Melalui jajaran Polsek Gunung Kijang, aparat kepolisian berhasil mengamankan dua pria yang diduga melakukan percobaan pencurian kabel tembaga milik PT Bintan Alumina Indonesia (BAI) di kawasan Galang Batang, Minggu (22/02/2026).
Kedua pelaku berinisial S (42) dan AM (21) diamankan dalam rangkaian kegiatan Operasi Liong Seligi 2026 yang difokuskan untuk menekan tindak kriminalitas serta penyakit masyarakat di wilayah hukum Polres Bintan.
Kasihumas Polres Bintan, AKP Bako, menjelaskan bahwa peristiwa tersebut bermula pada Sabtu dini hari (21/02) sekitar pukul 01.00 WIB. Saat itu, kedua pelaku mencoba memotong kabel tembaga aktif yang mengalir ke area filtrasi limbah PT BAI.
Namun aksi tersebut justru berujung petaka. Ketika memotong kabel tegangan tinggi, terjadi korsleting yang menimbulkan percikan api hingga kebakaran kecil di lokasi kejadian. Panik melihat api membesar, kedua pelaku langsung melarikan diri dan meninggalkan sejumlah peralatan di tempat kejadian perkara (TKP), termasuk satu unit telepon genggam merek OPPO.

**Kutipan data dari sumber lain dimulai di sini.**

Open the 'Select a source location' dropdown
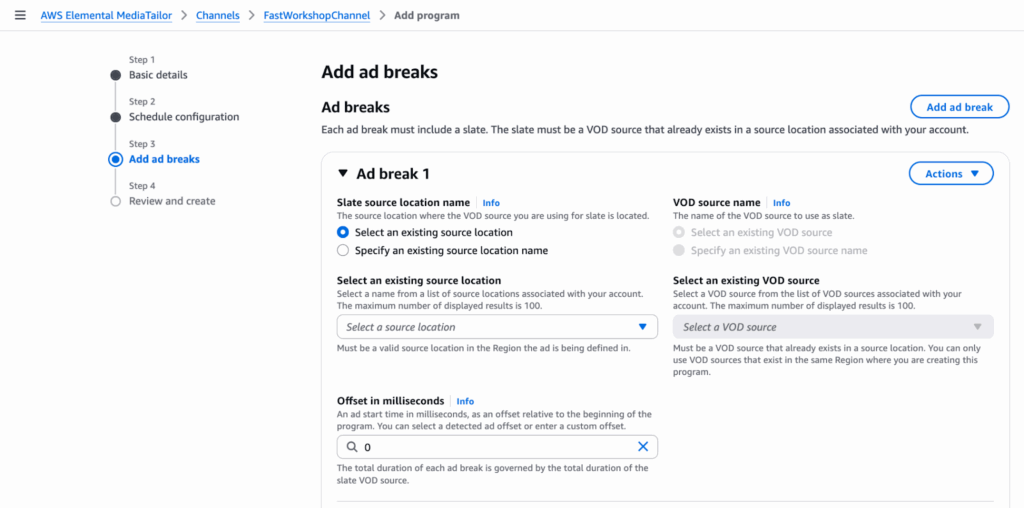Image resolution: width=1024 pixels, height=508 pixels. click(x=497, y=327)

Berkat koordinasi cepat antara tim pengamanan internal (security) PT BAI dan Unit Reskrim Polsek Gunung Kijang, identitas para pelaku berhasil diketahui. Tidak berselang lama, keduanya berhasil diamankan berikut barang bukti berupa gunting besi besar (pemotong beton), pisau cutter, serta gergaji besi.
“Benar, saat ini kedua terduga pelaku sudah kami amankan di Polsek Gunung Kijang untuk proses hukum lebih lanjut. Dari hasil interogasi, keduanya mengakui bahwa peralatan yang tertinggal di lokasi adalah milik mereka yang akan digunakan untuk mencuri kabel tembaga,” ujar AKP Bako.
Polres Bintan menegaskan bahwa Operasi Liong Seligi 2026 bertujuan memastikan objek vital nasional seperti PT BAI serta lingkungan masyarakat tetap aman dari aksi premanisme maupun pencurian yang merugikan.
Atas perbuatannya, kedua pelaku dijerat dengan Pasal 17 ayat (1) huruf (f) dan (g) Undang-Undang Nomor 1 Tahun 2023 tentang KUHP juncto Pasal 477 ayat (1) terkait percobaan pencurian dengan pemberatan. Keduanya terancam hukuman pidana guna memberikan efek jera bagi pelaku kejahatan di wilayah hukum Polres Bintan.